• EXTRACTED ENTRIES:
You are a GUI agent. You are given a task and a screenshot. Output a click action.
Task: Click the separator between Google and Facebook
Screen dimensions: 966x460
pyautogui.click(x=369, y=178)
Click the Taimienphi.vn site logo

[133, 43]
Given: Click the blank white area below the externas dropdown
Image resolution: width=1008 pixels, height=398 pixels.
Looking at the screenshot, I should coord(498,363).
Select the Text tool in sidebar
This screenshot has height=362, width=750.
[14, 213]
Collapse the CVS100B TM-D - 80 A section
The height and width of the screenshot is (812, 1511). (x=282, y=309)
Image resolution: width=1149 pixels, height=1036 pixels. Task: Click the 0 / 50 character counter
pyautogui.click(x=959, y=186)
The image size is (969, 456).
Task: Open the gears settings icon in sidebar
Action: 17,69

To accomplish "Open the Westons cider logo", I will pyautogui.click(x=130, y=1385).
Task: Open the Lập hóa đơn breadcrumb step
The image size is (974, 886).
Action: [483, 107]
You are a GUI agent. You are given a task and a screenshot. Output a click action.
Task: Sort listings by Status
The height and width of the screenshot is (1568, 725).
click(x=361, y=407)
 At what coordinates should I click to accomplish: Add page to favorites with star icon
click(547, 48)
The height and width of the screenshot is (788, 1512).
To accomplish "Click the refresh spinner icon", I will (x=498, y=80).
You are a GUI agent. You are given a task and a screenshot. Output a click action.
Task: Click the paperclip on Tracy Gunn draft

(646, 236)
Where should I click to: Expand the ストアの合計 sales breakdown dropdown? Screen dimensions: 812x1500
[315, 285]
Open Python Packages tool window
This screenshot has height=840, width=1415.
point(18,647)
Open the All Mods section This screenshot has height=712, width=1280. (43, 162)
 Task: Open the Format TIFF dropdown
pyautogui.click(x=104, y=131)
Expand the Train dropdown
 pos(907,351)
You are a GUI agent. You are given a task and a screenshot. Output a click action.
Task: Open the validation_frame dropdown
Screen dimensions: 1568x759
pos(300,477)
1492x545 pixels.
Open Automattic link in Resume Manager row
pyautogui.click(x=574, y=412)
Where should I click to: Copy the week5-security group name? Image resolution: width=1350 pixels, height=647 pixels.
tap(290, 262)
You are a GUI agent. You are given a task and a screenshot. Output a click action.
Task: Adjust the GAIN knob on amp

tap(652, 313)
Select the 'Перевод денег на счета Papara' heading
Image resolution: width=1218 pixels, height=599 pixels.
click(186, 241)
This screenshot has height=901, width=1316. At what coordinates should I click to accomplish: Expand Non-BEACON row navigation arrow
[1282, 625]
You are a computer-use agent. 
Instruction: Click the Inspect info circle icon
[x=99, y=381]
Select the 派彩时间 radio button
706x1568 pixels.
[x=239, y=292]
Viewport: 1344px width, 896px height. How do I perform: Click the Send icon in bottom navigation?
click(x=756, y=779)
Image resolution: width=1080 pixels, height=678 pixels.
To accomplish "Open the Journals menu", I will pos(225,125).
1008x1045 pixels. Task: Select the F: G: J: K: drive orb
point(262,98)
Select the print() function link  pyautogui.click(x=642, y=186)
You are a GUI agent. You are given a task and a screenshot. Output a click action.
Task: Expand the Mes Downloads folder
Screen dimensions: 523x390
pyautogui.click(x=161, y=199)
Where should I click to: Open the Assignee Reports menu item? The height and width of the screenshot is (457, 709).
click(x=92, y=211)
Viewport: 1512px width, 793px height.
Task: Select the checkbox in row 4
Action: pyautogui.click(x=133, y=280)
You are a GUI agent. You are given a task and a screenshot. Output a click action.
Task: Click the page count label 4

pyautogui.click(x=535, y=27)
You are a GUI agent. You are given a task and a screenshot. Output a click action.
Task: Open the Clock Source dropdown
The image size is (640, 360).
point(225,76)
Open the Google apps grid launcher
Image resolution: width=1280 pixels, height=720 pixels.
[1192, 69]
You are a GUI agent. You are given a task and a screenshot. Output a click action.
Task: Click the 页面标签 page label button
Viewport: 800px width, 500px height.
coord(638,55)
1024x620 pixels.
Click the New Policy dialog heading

• TASK:
Render every line of the rows above as a JSON list of strings, one string per line, leaving out blank lines.

• FINISHED EXERCISE:
[
  "You are a GUI agent. You are given a task and a screenshot. Output a click action.",
  "Task: Click the separator between Google and Facebook",
  "Screen dimensions: 966x460",
  "pyautogui.click(x=369, y=178)",
  "Click the Taimienphi.vn site logo",
  "[133, 43]",
  "Given: Click the blank white area below the externas dropdown",
  "Image resolution: width=1008 pixels, height=398 pixels.",
  "Looking at the screenshot, I should coord(498,363).",
  "Select the Text tool in sidebar",
  "This screenshot has height=362, width=750.",
  "[14, 213]",
  "Collapse the CVS100B TM-D - 80 A section",
  "The height and width of the screenshot is (812, 1511). (x=282, y=309)",
  "Image resolution: width=1149 pixels, height=1036 pixels. Task: Click the 0 / 50 character counter",
  "pyautogui.click(x=959, y=186)",
  "The image size is (969, 456).",
  "Task: Open the gears settings icon in sidebar",
  "Action: 17,69",
  "To accomplish \"Open the Westons cider logo\", I will pyautogui.click(x=130, y=1385).",
  "Task: Open the Lập hóa đơn breadcrumb step",
  "The image size is (974, 886).",
  "Action: [483, 107]",
  "You are a GUI agent. You are given a task and a screenshot. Output a click action.",
  "Task: Sort listings by Status",
  "The height and width of the screenshot is (1568, 725).",
  "click(x=361, y=407)",
  " At what coordinates should I click to accomplish: Add page to favorites with star icon",
  "click(547, 48)",
  "The height and width of the screenshot is (788, 1512).",
  "To accomplish \"Click the refresh spinner icon\", I will (x=498, y=80).",
  "You are a GUI agent. You are given a task and a screenshot. Output a click action.",
  "Task: Click the paperclip on Tracy Gunn draft",
  "(646, 236)",
  "Where should I click to: Expand the ストアの合計 sales breakdown dropdown? Screen dimensions: 812x1500",
  "[315, 285]",
  "Open Python Packages tool window",
  "This screenshot has height=840, width=1415.",
  "point(18,647)",
  "Open the All Mods section This screenshot has height=712, width=1280. (43, 162)",
  " Task: Open the Format TIFF dropdown",
  "pyautogui.click(x=104, y=131)",
  "Expand the Train dropdown",
  " pos(907,351)",
  "You are a GUI agent. You are given a task and a screenshot. Output a click action.",
  "Task: Open the validation_frame dropdown",
  "Screen dimensions: 1568x759",
  "pos(300,477)",
  "1492x545 pixels.",
  "Open Automattic link in Resume Manager row",
  "pyautogui.click(x=574, y=412)",
  "Where should I click to: Copy the week5-security group name? Image resolution: width=1350 pixels, height=647 pixels.",
  "tap(290, 262)",
  "You are a GUI agent. You are given a task and a screenshot. Output a click action.",
  "Task: Adjust the GAIN knob on amp",
  "tap(652, 313)",
  "Select the 'Перевод денег на счета Papara' heading",
  "Image resolution: width=1218 pixels, height=599 pixels.",
  "click(186, 241)",
  "This screenshot has height=901, width=1316. At what coordinates should I click to accomplish: Expand Non-BEACON row navigation arrow",
  "[1282, 625]",
  "You are a computer-use agent. ",
  "Instruction: Click the Inspect info circle icon",
  "[x=99, y=381]",
  "Select the 派彩时间 radio button",
  "706x1568 pixels.",
  "[x=239, y=292]",
  "Viewport: 1344px width, 896px height. How do I perform: Click the Send icon in bottom navigation?",
  "click(x=756, y=779)",
  "Image resolution: width=1080 pixels, height=678 pixels.",
  "To accomplish \"Open the Journals menu\", I will pos(225,125).",
  "1008x1045 pixels. Task: Select the F: G: J: K: drive orb",
  "point(262,98)",
  "Select the print() function link  pyautogui.click(x=642, y=186)",
  "You are a GUI agent. You are given a task and a screenshot. Output a click action.",
  "Task: Expand the Mes Downloads folder",
  "Screen dimensions: 523x390",
  "pyautogui.click(x=161, y=199)",
  "Where should I click to: Open the Assignee Reports menu item? The height and width of the screenshot is (457, 709).",
  "click(x=92, y=211)",
  "Viewport: 1512px width, 793px height.",
  "Task: Select the checkbox in row 4",
  "Action: pyautogui.click(x=133, y=280)",
  "You are a GUI agent. You are given a task and a screenshot. Output a click action.",
  "Task: Click the page count label 4",
  "pyautogui.click(x=535, y=27)",
  "You are a GUI agent. You are given a task and a screenshot. Output a click action.",
  "Task: Open the Clock Source dropdown",
  "The image size is (640, 360).",
  "point(225,76)",
  "Open the Google apps grid launcher",
  "Image resolution: width=1280 pixels, height=720 pixels.",
  "[1192, 69]",
  "You are a GUI agent. You are given a task and a screenshot. Output a click action.",
  "Task: Click the 页面标签 page label button",
  "Viewport: 800px width, 500px height.",
  "coord(638,55)",
  "1024x620 pixels.",
  "Click the New Policy dialog heading"
]